CS: Very High Speed Incoherent Projections for Superresolution, and a conference.

Stephane Mallat made a presentation at ETCV'08 (I mentioned it before). As some of you may know Stephane Mallat is known for his contribution to development of the wavelet framework.  He has also been involved in a start-up in the past few years. The start-up, initially called Let It Wave devised technologies around the bandelet families of functions (in particular in collaboration with Gabriel Peyre). It looks as though, the latest development of this start-up has been the conversion of today's videos into High Definition video. In that presentation entitled Sparse Geometric Superresolution, Stephane mentions that the challenge of up-conversion involves the ability to produce an increase of 20 times the number of initial information in the low resolution video.




As he explains, the chip that is supposed to produce this feat should cost $5 and it also has to use fast algorithms and matching pursuit don't do well in that very high speed conversion. The presentation in the video is very interesting in detailing the method. The thing I note is the thing he doesn't say in these exact words: In order to do a fast search in a dictionary, he projects the low resolution video onto an incoherent basis. From that projection, he uses a comparison between that projection and the projections of a very large dictionary unto that incoherent basis and does pattern matching.


A person has asked me before about doing CS with JPEGs: I guess one can do that for that purpose (superresolution). In a different area, we have seen this type of procedure being undertaken by Jort Gemmeke in speech problems ( Using sparse representations for missing data imputation in noise robust speech recognition by Jort Gemmeke and Bert Cranen ). At 7.5 Gbit/s, I wonder how we could use the LB-101M chip to do all kinds of superresolution beyond images....I think it also fits the description of hardware performing CS so I will include it in the CS hardware page. [ Update: I am told by Stephane Mallat that the LB-101M chip does not implement this algorithm.

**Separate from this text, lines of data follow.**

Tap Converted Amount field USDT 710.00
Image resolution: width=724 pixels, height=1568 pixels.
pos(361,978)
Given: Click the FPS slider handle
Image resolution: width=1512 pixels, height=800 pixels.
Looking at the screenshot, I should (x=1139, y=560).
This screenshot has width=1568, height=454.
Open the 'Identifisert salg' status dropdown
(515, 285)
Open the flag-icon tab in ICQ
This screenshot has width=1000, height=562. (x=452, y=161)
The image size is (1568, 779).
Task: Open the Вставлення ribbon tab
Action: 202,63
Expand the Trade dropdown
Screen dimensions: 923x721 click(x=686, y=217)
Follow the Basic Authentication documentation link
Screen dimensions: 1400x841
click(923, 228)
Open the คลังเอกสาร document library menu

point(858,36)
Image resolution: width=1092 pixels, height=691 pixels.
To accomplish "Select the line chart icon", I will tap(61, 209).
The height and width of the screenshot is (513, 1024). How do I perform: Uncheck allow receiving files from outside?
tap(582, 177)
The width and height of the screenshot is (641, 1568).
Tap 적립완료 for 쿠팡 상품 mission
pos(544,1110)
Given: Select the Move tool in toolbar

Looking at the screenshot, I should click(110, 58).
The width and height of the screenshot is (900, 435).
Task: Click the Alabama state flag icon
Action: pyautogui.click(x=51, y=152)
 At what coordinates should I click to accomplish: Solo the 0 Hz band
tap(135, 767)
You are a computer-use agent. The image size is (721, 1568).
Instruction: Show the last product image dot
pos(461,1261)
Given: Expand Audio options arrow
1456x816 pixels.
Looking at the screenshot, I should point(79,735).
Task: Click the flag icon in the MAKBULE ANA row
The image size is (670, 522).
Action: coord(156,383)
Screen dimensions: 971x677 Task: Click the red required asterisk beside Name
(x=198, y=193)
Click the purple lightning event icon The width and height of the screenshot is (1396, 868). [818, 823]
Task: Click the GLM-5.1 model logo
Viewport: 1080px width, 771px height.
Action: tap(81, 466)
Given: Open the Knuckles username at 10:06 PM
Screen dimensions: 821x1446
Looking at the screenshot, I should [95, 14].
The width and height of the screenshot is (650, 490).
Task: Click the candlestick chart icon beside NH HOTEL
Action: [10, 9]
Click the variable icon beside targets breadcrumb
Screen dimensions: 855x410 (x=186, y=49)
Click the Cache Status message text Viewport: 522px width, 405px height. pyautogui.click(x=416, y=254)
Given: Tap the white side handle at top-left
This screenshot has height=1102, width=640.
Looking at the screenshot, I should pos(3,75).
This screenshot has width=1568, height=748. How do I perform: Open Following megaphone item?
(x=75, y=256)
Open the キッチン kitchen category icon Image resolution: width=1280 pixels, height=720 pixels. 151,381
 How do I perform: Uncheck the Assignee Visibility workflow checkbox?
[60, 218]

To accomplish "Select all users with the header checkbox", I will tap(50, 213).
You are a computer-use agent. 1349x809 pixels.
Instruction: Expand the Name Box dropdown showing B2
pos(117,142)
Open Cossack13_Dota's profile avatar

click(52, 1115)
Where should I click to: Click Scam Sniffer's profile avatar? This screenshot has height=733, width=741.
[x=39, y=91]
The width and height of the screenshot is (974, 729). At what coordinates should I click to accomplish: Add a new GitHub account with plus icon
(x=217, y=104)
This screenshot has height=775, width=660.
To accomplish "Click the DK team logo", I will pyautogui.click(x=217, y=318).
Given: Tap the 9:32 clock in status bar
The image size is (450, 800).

It implements a somewhat smarter algorithm given the hardware constraints]

I also found it funny that Stephane mentioned the testing procedure used by experts to gauge whether a new imaging technology is acceptable. They simply go into a room and watch images and movies for hours with the new technology and provide some feedback on a how good or bad it is.


That reminded of how Larry Hornbeck described to us how he had to make the DMD technology acceptable for imaging/projector technology. The technology is now integrated in DLP projectors but it took a while before the algorithm commanding (the DMD controller) the mirrors on the DMDs got a good feedback from the professionals. Larry had become an expert over time, and his team at Texas Instrument was constantly checking with him while they were improving the algorithm. At one point, the team seemed a little miffed that Larry would always find problems when they did not seem to exist. They then switched technologies in the projection room but Larry would still find the same problems. At which point, Larry and his team decided the DMD technology had indeed matured to the point that it would be hard for experts to find flaws. Larry received an Emmy awards in 1998 for the development of this technology. The DMD is also at the heart of the Rice single pixel camera.

Larry gave me one of his demonstration DMD at the end of his presentation! woohoo.  


On a totally unrelated note, a conference that features Compressed Sensing as a subject of interest is CHINACOM 2009: Int'l Conference on Communications and Networking in China,  Information and Coding Theory Symposium,  August 26-28, 2009, Xi'an, China.